First of all, polarizers are not materials with slits in a given direction (it seems to me that you are suggesting it), at least not in the optical regime, they are materials that interact with light in such a way that they let pass light with a certain kind of polarization. Therefore in the experiment with three polarizers what is happening is: let me call $\hat{x}$ and $\hat{y}$ the basis of the transverse plane, therefore after the first polarizer we would have a field with polarization $\vec{E}_1 = E_0 \hat{y}$, the polarizer at $\theta=45^o$ would let pass the componet of this field on its axis, that it would be the result of rotating with this angle the intial basis, in other words in the second polarizer basis' $\vec{E}_2^{rot} = E_0 \cos{45^o} ~ \hat{y}^{rot} $, transforming back again in the intial basis we would have $\vec{E}_2 = E_0 \cos{45^o} ( \cos{45^o} \hat{x} + \sin{45^o} \hat{y}) $, since the third polarizer is in the $\hat{x}$ axis its output would be the x component of $\vec{E}_2$, i.e. $\vec{E}_3 = (E_0/2) \hat{x}$.

* SOURCE DATA
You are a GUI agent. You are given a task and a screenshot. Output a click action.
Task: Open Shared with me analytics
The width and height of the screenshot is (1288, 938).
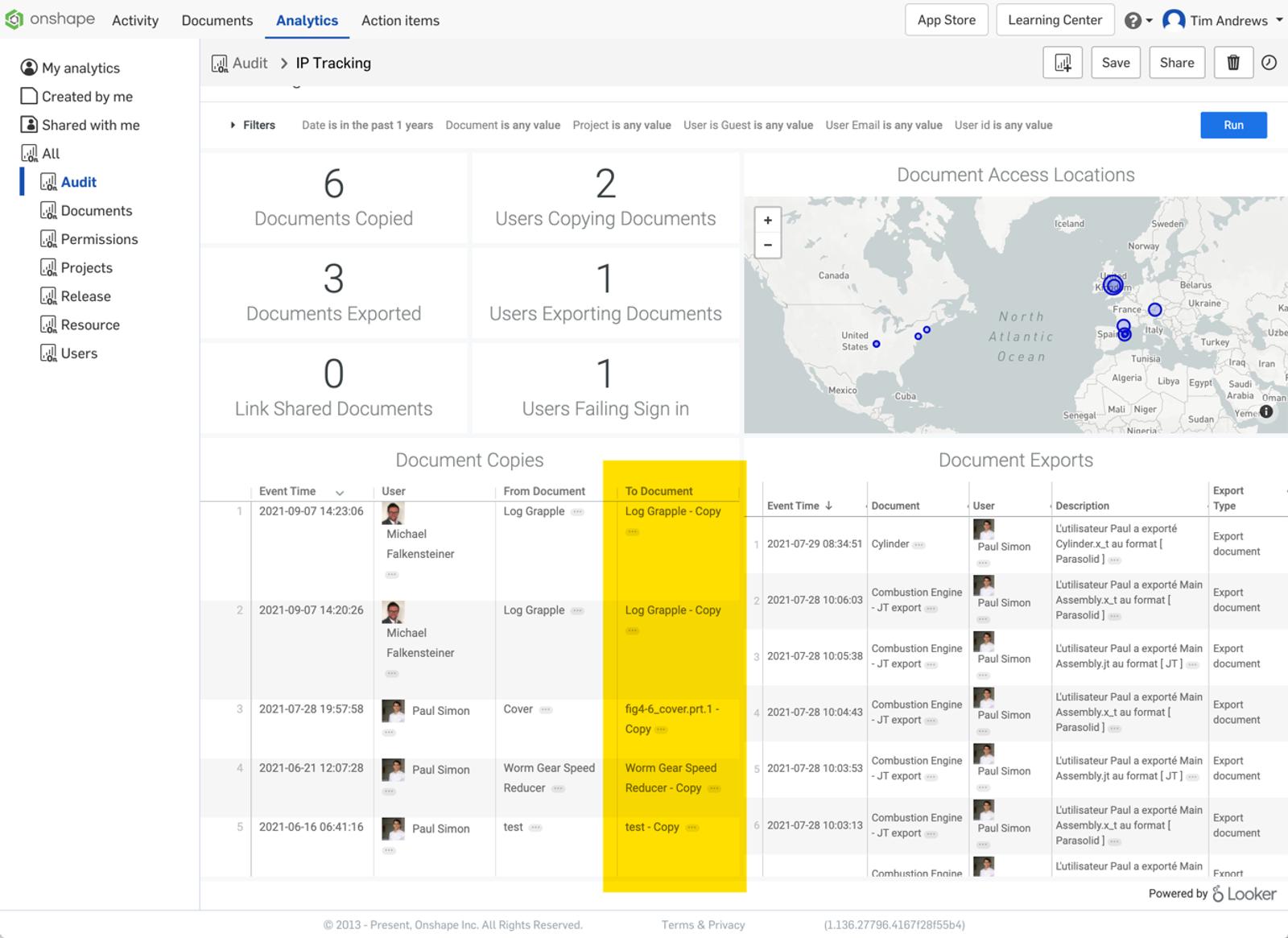[x=90, y=125]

* SET TASK 1
In the polarizer explanation, what does the writer say polarizers are not, at least in the optical regime?
* SET TASK 2
Translate this sentence from the polarizer explanation into Spanish: "First of all, polarizers are not materials with slits in a given direction (it seems to me that you are suggesting it), at least not in the optical regime, they are materials that interact with light in such a way that they let pass light with a certain kind of polarization."
* SET TASK 3
Resume the polarizer explanation after its final sentence, writing what would come next.

* EXERCISE RESPONSE 1
They are not materials with slits in a given direction.

* EXERCISE RESPONSE 2
En primer lugar, los polarizadores no son materiales con rendijas en una dirección determinada (me parece que usted lo está sugiriendo), al menos no en el régimen óptico; son materiales que interactúan con la luz de tal manera que dejan pasar la luz con cierto tipo de polarización.

* EXERCISE RESPONSE 3
To sum up, the polarizer in the middle of the other two rotates the initial polarization plane of the wave by taking its components in a rotated basis, and therefore permits that there would be a component normal to the original polarization plane, which would not happen otherwise.

About the two slit experiment, as you suggest different materials produce different results, it you heat up the air a lot you will see changes because of the change of the refractive index, but if you ask about changes only in the material, I would say that the only changes that could affect the experiment (apart from modifying the slits) would be to use materials with different transparency, because if you let pass a percentage of the light that would be blocked by a metalic surface otherwise, you will get interference not only between the light coming from the two slits but also with the background light that has passed through the areas of the material that were 100% reflective before.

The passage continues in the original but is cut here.